Use tmux to keep multiple workflows organized and recoverable across SSH disconnects. Start a named session, detach and reattach cleanly, create and name a window for log work, and terminate the session when the task is complete.

core troubleshooting

Scenario

You are managing multiple long-running processes on a remote system and need a reliable way to keep sessions organized and accessible if your connection drops. You decide to use tmux so you can detach, reconnect, and continue work without losing state.

Operator context

Terminal multiplexers are baseline tooling for remote operations.
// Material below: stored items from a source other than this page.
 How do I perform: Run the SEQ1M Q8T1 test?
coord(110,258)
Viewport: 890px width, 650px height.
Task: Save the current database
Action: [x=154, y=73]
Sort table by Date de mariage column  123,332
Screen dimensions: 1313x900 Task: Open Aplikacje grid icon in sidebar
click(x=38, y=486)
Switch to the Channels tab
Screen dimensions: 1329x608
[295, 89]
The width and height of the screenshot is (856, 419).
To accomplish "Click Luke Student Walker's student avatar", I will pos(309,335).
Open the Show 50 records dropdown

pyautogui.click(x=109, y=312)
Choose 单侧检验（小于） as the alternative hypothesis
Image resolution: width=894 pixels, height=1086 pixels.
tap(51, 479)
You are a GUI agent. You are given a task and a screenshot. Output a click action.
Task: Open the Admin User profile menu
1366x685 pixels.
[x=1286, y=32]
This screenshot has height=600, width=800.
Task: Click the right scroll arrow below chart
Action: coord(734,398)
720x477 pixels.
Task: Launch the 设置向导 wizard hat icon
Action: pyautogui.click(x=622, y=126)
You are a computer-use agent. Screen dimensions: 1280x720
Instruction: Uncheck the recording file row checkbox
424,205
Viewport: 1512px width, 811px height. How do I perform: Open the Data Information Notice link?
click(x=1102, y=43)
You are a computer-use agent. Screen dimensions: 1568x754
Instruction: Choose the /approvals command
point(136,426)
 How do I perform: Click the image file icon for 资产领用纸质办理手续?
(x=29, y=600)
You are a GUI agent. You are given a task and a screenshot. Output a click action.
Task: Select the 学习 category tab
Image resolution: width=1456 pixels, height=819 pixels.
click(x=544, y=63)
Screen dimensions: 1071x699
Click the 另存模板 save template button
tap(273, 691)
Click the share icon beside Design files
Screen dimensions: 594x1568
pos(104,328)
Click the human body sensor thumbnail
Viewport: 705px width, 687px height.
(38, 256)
They reduce failure risk during maintenance and make it easier to separate “monitoring,” “logs,” and “change execution” into explicit workspaces.

Objective

  • Start a new tmux session named monitor.
  • Detach from the session without ending it.
  • List available tmux sessions.
  • Reattach to the monitor session.
  • Create a new window and rename it to logs.
  • Terminate the session cleanly.

What You’ll Practice

  • Creating a named session using tmux new -s.
  • Detaching with the tmux prefix sequence (Ctrl+b then d).
  • Listing sessions using tmux ls / tmux list-sessions.
  • Reattaching using tmux attach -t.
  • Window management basics: create window and rename window.
  • Ending a session using tmux kill-session.

Walkthrough

Step 1 : Start a new tmux session called monitor.
Command
tmux new -s monitor

A named session makes it easy to reconnect later. In production, naming sessions after the task (“monitor,” “upgrade,” “incident”) reduces confusion.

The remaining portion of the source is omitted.